Benchmarking Large Language Models Across Languages, Modalities, Models and Tasks
- Sanchit Ahuja ,
- Divyanshu Aggarwal ,
- Varun Gumma ,
- Ishaan Watts ,
- Ashutosh Sathe ,
- Millicent Ochieng ,
- Rishav Hada ,
- Prachi Jain ,
- Mohamed Ahmed ,
- Kalika Bali ,
- Sunayana Sitaram
North American Chapter of the Association for Computational Linguistics |
Published by NAACL 2024
Recently, there has been a surge in LLM evaluation research to comprehend LLM capabilities and limitations. However, much of this research has been confined to English, leaving LLM building and evaluation for non-English languages relatively unexplored.
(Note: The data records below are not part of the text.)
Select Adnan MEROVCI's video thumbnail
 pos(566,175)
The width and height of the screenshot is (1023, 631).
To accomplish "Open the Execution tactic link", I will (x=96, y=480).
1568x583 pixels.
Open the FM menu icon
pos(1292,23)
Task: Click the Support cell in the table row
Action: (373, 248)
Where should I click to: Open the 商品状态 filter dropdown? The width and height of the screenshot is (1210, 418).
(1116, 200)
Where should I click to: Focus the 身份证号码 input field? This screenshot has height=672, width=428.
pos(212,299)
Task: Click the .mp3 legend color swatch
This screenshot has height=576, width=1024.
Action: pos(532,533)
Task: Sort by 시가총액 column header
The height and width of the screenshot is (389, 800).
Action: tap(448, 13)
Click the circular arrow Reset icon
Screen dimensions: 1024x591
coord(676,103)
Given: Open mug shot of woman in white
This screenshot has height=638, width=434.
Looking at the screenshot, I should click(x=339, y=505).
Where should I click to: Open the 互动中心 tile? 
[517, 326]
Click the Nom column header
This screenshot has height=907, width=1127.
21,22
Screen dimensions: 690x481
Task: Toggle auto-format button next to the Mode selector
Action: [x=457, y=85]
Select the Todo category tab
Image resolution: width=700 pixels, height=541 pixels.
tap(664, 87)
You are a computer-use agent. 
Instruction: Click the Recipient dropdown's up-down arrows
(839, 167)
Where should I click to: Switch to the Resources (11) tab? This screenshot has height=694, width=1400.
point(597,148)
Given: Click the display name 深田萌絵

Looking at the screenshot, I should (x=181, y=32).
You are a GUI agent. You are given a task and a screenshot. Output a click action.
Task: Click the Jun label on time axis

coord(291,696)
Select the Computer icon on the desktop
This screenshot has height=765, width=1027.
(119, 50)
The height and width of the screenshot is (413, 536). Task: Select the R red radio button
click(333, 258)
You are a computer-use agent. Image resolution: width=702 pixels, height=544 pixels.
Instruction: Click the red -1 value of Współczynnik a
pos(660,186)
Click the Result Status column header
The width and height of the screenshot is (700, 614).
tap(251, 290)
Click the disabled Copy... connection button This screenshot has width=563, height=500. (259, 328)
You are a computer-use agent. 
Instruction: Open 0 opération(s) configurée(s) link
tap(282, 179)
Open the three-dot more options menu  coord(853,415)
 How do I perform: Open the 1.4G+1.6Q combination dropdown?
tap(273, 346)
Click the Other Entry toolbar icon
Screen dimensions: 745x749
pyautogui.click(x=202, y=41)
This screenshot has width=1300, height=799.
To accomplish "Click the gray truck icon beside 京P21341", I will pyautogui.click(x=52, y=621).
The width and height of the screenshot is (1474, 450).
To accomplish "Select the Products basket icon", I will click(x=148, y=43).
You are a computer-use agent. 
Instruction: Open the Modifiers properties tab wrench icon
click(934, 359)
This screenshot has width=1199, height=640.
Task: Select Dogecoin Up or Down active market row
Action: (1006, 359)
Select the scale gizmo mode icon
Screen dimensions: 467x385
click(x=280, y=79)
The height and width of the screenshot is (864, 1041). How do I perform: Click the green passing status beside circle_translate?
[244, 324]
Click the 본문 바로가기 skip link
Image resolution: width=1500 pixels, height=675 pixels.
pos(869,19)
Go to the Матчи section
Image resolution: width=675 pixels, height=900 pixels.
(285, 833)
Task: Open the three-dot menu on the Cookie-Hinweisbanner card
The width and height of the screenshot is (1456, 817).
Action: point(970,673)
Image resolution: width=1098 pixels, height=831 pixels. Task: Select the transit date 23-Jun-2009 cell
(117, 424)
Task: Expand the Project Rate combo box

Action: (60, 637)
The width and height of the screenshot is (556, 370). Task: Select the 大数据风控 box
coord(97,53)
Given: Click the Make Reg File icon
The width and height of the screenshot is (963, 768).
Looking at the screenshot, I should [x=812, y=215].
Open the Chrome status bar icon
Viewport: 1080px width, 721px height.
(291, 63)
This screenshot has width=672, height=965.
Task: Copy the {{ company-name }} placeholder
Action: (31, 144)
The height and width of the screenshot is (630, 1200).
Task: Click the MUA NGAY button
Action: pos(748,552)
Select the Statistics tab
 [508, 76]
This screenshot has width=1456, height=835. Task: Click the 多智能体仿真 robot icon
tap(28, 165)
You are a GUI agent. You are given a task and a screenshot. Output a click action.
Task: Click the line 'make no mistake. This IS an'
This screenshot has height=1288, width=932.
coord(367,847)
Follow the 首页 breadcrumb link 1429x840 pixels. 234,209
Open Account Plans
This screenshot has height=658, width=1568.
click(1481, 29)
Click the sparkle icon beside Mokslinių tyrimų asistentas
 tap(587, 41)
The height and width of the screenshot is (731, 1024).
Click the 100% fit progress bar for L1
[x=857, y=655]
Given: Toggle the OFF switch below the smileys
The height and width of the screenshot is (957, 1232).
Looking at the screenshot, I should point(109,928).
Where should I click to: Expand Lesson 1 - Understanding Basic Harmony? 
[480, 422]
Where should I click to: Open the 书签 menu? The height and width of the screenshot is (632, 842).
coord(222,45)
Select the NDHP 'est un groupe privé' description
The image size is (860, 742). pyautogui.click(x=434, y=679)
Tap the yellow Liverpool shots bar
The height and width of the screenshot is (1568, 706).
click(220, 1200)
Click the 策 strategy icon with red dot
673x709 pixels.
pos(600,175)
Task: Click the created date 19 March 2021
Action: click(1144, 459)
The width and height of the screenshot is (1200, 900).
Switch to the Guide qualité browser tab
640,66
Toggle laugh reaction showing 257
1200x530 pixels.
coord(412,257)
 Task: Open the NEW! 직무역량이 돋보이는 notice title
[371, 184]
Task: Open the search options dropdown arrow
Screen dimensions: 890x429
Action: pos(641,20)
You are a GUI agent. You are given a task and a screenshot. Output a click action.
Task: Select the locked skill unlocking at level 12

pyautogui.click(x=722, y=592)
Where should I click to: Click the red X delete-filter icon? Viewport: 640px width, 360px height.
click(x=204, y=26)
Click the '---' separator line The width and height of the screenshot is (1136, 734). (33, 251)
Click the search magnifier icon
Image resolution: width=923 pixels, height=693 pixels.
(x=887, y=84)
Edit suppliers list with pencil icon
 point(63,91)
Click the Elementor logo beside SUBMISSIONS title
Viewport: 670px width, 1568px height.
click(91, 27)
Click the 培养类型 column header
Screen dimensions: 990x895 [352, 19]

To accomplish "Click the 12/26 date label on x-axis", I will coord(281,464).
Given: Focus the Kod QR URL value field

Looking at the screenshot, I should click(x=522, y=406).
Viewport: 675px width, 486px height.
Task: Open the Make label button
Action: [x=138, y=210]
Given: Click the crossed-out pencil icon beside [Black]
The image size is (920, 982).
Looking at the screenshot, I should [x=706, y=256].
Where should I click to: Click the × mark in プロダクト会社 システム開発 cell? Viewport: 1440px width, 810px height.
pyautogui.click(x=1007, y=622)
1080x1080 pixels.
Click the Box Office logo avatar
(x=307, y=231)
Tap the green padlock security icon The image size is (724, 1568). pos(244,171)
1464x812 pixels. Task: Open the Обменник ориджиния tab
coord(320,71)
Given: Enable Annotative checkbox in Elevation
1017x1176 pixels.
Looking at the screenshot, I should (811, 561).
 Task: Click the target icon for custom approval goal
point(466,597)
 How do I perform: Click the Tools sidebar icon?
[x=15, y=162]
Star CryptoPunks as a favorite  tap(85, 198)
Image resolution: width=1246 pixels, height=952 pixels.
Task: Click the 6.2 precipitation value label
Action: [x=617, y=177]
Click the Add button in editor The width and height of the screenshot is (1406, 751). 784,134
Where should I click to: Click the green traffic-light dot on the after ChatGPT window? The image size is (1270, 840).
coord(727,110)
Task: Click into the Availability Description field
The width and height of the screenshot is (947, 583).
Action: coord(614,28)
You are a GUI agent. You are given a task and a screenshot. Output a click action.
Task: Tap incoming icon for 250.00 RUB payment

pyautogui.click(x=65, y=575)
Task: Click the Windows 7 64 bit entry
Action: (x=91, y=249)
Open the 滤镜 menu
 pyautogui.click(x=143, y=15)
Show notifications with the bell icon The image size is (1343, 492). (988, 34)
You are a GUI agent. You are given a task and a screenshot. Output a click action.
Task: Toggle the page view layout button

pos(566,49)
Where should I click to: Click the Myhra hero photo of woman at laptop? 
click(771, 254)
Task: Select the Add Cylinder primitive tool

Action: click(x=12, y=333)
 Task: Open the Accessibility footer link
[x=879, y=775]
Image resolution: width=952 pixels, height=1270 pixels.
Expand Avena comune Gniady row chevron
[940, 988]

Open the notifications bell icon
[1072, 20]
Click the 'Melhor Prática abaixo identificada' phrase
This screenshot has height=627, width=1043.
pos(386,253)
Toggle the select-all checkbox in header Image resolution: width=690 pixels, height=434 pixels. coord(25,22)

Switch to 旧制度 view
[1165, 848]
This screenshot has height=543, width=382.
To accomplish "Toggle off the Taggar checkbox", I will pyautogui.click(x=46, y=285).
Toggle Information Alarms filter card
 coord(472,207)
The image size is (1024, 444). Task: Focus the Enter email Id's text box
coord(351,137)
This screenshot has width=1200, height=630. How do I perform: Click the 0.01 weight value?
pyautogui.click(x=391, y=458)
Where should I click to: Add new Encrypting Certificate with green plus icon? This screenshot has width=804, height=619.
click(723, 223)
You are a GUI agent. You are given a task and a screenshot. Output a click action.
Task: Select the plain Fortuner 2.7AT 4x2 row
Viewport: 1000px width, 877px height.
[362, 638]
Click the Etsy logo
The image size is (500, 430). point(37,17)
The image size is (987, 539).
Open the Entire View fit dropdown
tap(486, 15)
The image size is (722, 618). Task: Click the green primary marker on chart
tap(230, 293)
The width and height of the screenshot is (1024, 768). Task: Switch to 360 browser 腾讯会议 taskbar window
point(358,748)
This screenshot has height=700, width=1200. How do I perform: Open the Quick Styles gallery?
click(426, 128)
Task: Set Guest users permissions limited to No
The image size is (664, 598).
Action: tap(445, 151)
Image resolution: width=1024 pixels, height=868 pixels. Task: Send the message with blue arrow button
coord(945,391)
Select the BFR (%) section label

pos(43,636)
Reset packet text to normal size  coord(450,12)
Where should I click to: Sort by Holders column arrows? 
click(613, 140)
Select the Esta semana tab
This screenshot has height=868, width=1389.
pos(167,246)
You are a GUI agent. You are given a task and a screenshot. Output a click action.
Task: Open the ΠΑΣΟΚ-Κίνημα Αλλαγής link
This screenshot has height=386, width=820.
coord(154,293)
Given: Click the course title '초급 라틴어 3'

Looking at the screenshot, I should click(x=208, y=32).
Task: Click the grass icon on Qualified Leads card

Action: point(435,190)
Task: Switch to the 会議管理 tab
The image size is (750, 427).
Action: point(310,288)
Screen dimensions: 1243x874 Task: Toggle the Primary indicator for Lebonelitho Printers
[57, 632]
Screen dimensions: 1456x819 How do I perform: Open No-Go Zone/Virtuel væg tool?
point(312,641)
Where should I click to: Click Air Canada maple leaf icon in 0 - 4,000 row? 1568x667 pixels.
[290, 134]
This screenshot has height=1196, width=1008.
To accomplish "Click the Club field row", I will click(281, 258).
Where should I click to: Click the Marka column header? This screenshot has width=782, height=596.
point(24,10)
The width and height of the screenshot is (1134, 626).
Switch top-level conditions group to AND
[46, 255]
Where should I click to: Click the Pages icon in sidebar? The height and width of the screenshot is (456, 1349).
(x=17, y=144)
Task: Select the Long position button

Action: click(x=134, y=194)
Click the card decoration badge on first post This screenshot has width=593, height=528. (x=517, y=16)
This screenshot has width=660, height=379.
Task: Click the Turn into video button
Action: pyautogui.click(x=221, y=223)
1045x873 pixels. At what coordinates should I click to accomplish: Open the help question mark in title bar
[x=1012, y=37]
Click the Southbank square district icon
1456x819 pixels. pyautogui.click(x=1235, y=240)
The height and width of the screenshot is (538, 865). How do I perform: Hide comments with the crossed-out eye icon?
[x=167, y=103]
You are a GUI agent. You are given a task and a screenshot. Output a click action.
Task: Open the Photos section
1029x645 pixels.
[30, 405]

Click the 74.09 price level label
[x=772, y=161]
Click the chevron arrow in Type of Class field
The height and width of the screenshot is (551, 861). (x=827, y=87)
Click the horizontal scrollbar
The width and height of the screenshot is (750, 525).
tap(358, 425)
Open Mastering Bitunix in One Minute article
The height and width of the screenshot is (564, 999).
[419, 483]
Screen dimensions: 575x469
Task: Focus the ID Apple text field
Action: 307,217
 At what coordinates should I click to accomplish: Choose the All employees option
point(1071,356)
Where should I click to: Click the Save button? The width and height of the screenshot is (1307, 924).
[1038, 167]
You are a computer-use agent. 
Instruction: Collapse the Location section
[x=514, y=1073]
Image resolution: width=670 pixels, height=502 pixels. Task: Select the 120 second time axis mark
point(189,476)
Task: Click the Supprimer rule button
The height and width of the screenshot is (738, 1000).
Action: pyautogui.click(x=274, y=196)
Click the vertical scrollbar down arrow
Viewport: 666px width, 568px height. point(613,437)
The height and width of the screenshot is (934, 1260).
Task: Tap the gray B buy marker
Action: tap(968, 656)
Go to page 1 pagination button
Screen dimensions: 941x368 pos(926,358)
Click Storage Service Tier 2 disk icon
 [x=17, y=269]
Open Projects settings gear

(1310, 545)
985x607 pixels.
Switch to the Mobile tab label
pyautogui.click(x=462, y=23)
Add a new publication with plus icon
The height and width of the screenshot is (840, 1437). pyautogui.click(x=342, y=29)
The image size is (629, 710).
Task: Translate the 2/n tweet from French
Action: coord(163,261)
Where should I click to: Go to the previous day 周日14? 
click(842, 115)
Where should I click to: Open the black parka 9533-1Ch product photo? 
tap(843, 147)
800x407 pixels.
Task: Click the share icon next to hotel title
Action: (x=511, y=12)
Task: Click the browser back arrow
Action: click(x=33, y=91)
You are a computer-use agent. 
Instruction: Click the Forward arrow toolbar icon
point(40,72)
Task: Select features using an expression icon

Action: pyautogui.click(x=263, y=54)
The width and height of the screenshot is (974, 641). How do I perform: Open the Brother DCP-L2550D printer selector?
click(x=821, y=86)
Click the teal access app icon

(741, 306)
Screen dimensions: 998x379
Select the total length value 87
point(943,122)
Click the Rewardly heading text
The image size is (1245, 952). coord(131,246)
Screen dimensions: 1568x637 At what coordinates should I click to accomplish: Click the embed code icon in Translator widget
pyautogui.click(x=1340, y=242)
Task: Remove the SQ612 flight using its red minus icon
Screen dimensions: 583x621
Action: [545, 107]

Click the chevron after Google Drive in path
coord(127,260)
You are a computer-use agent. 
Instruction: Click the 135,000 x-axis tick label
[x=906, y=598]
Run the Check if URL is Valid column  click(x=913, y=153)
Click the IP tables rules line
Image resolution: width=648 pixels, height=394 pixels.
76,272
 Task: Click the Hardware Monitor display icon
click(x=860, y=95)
Several new LLMs have been introduced recently, necessitating their evaluation on non-English languages. This study aims to perform a thorough evaluation of the non-English capabilities of state-of-the-art LLMs (GPT-3.5-Turbo, GPT-4, PaLM2, Mistral, and Llama2) by comparing them on the same set of multilingual datasets. Our benchmark comprises datasets covering languages, including low-resource African languages. We also include two multimodal datasets in the benchmark and compare the performance of LLaVA-v1.5 and GPT-4-Vision. Our experiments show that GPT-4 and PaLM2 outperform the Llama and Mistral models on various tasks, notably on low-resource languages, with GPT-4 outperforming PaLM2 on more datasets. However, issues such as data contamination must be addressed to obtain an accurate assessment of LLM performance on non-English languages.